The MS completely relies on numerical modelling. It would be nice to see a comparison to, or a discussion of analytical solutions of this problem (or a reasoning why numerics are better than analytics in this case). This would also function as a theoretical framework for hypothesis and system behaviour, and could help identify other deltas (regimes) where mangroves may have a similar protective role, without the need for expensive numerical modelling. Will this be covered in Pelckmans et al in prep (l372)?
Spatial scale seems to be very important; this could be stressed more in abstract and title (.e.g [...] flood risks in a large river delta.), and in the discussion. It is nice that you demonstrate the principle here, but how relevant is this to other deltas in the world, which are smaller, narrower, have an other tidal range, lower discharge?
I believe this is a useful study that illustrates the importance of conserving/restoring mangroves in deltas to mitigate (compound) flooding. But I am also wary of overstating the effect of nature-based solutions, and I think the authors need to be a bit more careful there, either by providing stronger proof for their assumptions/parameterisations (e.g. a small sensitivity study, which could even be done in the form of an extra scenario (e.g. 'what if we thin the forest?')), or by addressing the limits to their conclusions more clearly. To put it bluntly, and to challenge you to prove the opposite: I think the effect of mangroves is overestimated, and that they hardly play a role in shorter deltas.
l130: Good to see that authors explicitly address the vegetation drag. But maybe too much? A diameter of 3.5 cm combined with 85 (~9x9)roots per m2 gives a blocked frontal area of 32%, which seems high. Is there any sensitivity or calibration study to warrant this? And why didn't they use local observations - the environments and consequently the vegetation properties are quite different in Australia and Japan. Besides, h in Eq 4 is not defined.
l143: mangrove elevation calibrated to measured elevation levels. Nice method, but are these supported by any actual measures? Alike to mangrove dimensions, did you do some sensitivity checks?
l140: what is the source of the mangrove cover data?
l146: NSE should not have a unit?
l150: the part on generating conditions is a bit confusing despite the actual procedure being quite straightforward
2.3.2 should be landward boundary, not seaward
2.3 Model scenarios should be 2.4
l195: by making the mangrove areas 10m higher they cannot flood at all. I don't think it is a realistic parameterisation of the actual land use change (conversion into shrimp ponds or urbanisation with unprotected slums). This parameterisation effectively is a channelization that exaggerates the difference between yes-no mangrove presence. Likewise, converting all mangrove area into +10m land is very extreme.

------------------------

## Tasks
1 > Which term in Eq 4 does the review point out is not defined?
2 > Decide whether each statement agrees with the review. Answer yes or no, and quote the words from the review that decide it.
(a) The manuscript relies completely on numerical modelling.
(b) Section 2.3 Model scenarios should be numbered 2.5.
(c) The reviewer thinks mangroves hardly play a role in shorter deltas.
3 > From the review, extract the passage from "Spatial scale seems" up to and including "range, lower discharge?".
The material that comes after the review is not needed here.

## Source excerpt
------------------------

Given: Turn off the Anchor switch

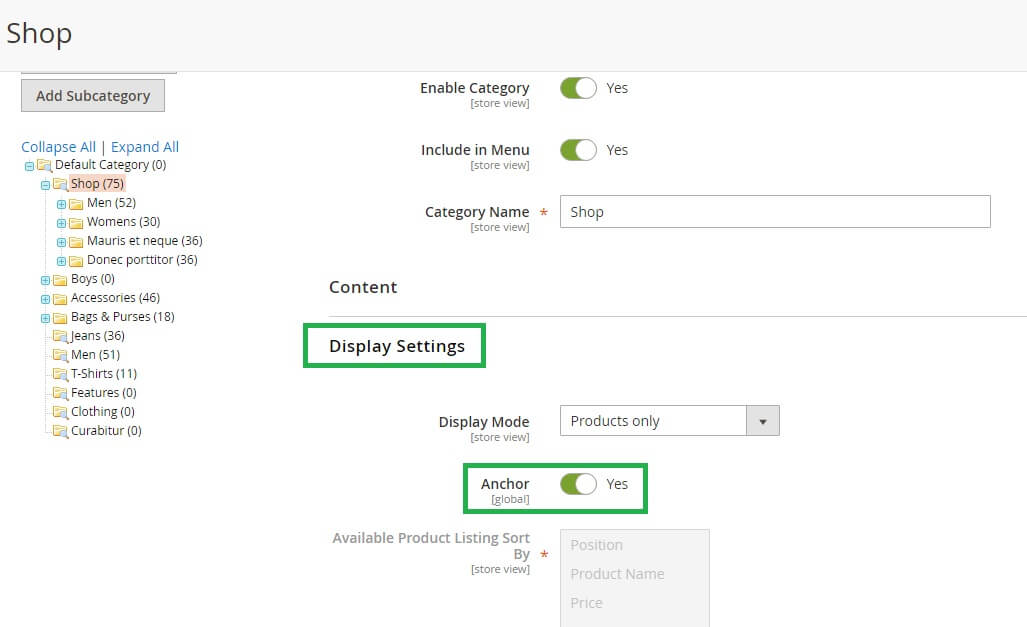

------------------------

## Solutions below
1 > The term h is not defined in Eq 4.

2 >
(a) Yes: "The MS completely relies on numerical modelling."
(b) No: "2.3 Model scenarios should be 2.4"
(c) Yes: "I think the effect of mangroves is overestimated, and that they hardly play a role in shorter deltas."

3 >
Spatial scale seems to be very important; this could be stressed more in abstract and title (.e.g [...] flood risks in a large river delta.), and in the discussion. It is nice that you demonstrate the principle here, but how relevant is this to other deltas in the world, which are smaller, narrower, have an other tidal range, lower discharge?